(Rows on where targets appear)
# # # #
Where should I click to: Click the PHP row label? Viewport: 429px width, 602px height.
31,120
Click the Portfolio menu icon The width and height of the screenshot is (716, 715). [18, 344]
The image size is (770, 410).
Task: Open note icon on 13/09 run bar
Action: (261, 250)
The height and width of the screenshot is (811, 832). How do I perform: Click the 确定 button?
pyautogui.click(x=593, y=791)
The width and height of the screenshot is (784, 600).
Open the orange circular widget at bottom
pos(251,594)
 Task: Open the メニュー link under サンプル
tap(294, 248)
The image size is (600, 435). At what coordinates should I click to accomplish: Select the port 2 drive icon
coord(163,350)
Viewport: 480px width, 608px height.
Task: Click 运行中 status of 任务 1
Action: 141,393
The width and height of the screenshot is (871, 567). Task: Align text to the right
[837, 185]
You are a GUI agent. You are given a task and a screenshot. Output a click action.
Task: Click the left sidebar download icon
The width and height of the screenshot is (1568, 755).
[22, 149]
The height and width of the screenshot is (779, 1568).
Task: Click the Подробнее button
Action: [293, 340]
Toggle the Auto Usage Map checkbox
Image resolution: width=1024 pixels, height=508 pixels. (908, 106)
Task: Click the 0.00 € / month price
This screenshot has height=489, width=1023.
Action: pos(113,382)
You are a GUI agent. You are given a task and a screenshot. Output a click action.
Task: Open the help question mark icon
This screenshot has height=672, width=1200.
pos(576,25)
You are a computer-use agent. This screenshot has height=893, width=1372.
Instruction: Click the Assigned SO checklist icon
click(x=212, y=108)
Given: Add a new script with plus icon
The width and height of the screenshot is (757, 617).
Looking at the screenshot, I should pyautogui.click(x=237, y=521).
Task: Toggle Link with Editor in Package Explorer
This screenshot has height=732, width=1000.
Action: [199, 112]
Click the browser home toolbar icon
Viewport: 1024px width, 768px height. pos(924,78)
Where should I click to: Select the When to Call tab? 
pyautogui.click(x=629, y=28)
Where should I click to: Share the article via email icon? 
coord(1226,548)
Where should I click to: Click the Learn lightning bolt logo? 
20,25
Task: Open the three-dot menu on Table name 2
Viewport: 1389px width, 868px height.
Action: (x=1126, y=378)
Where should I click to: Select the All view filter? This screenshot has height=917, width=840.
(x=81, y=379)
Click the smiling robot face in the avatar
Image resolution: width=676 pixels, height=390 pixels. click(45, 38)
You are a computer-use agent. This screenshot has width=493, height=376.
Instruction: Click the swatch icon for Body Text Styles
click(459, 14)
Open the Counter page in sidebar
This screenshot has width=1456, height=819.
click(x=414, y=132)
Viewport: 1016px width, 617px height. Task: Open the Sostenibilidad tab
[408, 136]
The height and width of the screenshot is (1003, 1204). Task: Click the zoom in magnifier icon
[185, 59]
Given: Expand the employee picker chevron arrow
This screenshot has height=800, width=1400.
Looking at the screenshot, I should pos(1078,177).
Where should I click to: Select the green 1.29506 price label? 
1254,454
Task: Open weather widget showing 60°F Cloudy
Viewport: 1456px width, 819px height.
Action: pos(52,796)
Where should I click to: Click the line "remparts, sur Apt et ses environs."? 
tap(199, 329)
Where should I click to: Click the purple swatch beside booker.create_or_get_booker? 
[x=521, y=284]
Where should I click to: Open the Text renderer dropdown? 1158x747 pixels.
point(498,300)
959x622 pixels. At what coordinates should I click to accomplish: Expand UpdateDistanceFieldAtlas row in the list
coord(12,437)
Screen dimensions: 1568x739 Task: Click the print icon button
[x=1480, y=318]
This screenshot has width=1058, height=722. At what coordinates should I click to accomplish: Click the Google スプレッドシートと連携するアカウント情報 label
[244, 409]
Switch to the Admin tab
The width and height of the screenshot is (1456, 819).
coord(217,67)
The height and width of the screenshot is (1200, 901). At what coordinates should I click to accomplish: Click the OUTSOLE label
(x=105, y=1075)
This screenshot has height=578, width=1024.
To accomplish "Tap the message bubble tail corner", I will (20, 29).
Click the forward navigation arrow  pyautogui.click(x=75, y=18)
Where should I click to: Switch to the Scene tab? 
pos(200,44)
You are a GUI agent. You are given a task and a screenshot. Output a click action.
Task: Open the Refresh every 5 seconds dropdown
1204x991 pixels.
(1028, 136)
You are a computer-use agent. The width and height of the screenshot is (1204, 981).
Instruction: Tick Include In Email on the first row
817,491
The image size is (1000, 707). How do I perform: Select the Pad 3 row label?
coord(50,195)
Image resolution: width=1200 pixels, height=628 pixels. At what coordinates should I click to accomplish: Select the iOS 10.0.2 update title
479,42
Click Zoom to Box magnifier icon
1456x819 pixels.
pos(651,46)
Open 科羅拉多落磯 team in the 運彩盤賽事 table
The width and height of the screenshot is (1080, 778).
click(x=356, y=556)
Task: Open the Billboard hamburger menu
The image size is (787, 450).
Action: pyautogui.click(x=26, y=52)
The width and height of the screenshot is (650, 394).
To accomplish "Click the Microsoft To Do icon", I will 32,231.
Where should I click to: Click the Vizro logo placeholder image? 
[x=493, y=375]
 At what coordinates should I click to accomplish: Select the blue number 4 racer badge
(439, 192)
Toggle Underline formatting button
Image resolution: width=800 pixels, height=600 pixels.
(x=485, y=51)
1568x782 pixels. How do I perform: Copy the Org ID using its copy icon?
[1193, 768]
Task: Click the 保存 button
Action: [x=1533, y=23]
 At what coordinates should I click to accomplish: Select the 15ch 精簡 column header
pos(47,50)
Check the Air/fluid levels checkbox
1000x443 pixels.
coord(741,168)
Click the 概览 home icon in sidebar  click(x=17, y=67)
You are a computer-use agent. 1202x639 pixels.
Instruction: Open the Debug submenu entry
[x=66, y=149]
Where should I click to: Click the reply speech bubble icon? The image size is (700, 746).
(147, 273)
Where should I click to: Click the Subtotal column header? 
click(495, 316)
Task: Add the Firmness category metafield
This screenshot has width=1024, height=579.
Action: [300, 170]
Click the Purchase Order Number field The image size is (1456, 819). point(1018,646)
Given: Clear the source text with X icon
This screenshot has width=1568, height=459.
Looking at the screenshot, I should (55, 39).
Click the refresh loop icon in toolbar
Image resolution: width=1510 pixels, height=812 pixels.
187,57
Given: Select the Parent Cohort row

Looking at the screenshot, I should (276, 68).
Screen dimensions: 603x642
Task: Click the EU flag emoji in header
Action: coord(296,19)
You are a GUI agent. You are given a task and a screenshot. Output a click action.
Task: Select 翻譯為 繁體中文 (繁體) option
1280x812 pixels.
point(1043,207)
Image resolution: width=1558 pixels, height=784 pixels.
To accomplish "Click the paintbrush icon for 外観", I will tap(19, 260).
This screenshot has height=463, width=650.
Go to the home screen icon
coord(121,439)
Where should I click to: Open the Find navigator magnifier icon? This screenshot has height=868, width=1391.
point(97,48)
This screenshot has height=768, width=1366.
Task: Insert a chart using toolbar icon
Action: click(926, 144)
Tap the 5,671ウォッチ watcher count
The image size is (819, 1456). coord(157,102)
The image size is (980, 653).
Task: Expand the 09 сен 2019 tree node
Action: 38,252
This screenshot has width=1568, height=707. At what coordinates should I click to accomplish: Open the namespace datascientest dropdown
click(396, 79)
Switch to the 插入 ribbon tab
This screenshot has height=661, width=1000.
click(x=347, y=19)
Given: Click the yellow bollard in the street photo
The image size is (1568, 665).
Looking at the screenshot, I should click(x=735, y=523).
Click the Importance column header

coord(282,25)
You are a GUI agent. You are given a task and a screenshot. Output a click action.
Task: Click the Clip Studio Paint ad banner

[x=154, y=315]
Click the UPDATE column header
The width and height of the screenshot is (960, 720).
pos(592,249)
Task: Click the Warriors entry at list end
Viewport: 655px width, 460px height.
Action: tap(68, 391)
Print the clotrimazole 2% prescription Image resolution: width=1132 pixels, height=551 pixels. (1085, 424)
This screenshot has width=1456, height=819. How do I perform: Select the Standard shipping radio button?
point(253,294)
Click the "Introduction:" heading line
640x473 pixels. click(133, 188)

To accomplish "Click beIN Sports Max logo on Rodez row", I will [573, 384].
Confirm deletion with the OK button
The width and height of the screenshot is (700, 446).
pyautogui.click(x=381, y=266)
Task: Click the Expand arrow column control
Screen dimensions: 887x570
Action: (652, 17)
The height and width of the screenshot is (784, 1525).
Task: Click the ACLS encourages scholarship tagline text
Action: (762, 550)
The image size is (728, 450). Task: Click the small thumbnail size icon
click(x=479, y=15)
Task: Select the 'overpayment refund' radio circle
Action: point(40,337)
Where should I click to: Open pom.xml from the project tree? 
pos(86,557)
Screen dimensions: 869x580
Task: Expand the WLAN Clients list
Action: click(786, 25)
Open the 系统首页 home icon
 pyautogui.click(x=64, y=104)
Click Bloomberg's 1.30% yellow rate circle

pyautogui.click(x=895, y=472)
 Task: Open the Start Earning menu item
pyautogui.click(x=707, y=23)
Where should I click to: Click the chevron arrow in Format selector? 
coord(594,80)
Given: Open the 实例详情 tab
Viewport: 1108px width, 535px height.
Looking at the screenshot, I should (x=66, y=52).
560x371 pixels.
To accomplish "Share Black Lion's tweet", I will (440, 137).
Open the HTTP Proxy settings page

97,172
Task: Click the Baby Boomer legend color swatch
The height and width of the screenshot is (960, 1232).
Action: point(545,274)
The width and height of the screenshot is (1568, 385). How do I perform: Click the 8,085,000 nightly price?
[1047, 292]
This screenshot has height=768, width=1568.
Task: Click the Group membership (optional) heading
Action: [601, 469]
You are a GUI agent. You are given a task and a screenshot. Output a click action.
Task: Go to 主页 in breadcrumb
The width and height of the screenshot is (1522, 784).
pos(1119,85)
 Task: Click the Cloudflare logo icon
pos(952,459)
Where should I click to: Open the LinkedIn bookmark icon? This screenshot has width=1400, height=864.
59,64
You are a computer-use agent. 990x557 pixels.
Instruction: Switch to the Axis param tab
# # # #
Show every line of the entries above that contains the string "heading", copying each line in full. Treat uppercase and lowercase as different.

Click the "Introduction:" heading line
Task: Click the Group membership (optional) heading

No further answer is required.